Nel corso di un'intervista rilasciata a Dubai all'agenzia Bloomberg, Jean-Michel Halfon responsabile per Pfizer dei mercati emergenti, ha affermato che l'azienda ha intenzione di siglare accordi che le consentano di  aumentare il fatturato in paesi come Cina, Brasile, Messico, Russia, Turchia, India. L'azienda ha come obiettivo una crescita di circa 3 miliardi di dollari entro il 2012.

In questi paesi l'azienda oggi è la numero tre del mercato e intende arrivare alla prima posizione. Nell'ultimo trimestre l'azienda ha registrato una crescita del fatturato del 28%.
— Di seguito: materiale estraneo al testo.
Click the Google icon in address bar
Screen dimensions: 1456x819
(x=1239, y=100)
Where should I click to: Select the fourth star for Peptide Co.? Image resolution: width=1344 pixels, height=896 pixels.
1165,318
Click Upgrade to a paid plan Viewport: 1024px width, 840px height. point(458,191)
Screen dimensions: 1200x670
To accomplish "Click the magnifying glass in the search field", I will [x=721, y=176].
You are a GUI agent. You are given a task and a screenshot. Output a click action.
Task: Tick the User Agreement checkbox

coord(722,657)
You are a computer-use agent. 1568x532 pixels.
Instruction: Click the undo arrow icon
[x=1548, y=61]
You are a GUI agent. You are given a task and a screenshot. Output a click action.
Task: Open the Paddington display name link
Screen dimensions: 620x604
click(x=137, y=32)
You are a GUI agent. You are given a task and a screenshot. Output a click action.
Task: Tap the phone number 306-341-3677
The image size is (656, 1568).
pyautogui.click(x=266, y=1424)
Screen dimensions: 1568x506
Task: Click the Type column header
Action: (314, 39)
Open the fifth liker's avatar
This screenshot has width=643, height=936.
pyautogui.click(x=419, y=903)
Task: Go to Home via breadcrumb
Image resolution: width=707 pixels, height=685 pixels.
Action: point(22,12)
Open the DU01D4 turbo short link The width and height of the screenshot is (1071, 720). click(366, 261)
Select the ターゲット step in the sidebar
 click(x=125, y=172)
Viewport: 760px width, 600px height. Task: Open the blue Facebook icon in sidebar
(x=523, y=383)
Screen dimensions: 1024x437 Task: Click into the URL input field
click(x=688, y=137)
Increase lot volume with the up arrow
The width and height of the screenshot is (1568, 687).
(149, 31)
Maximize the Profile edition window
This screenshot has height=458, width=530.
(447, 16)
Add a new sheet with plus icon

Le vendite nei paesi emergenti stanno crescendo rapidamente, frutto in parte dell'espansione economica ma soprattutto dell'adeguamento della medicina ai canoni occidentali e quindi il progressivo abbandono delle cure tradizionali. Si stima che nel 2012 le venite di farmaci in questi paesi potranno raggiungere i 120 miliardi di dollari.

Anche il Medio Oriente sta diventando un'area a forte crescita per quanto concerne il mercato farmaceutico. Il responsabile di Africa e medio Oriente di Pfizer, Guy Lallemand, ha affermato che attraverso acquisizioni di aziende locali, la multinazionale americana intende crescere in Egitto, Iraq, Iran Siria, Arabia Saudita e il resto dei paesi del Golfo.
Il rispetto della copertura brevettuale, l'apertura ai trial clinici e la rapida revisione dei dossier registrativi sono tra gli elementi che stanno incoraggiando l'espansione di Pfizer in questa area geografica.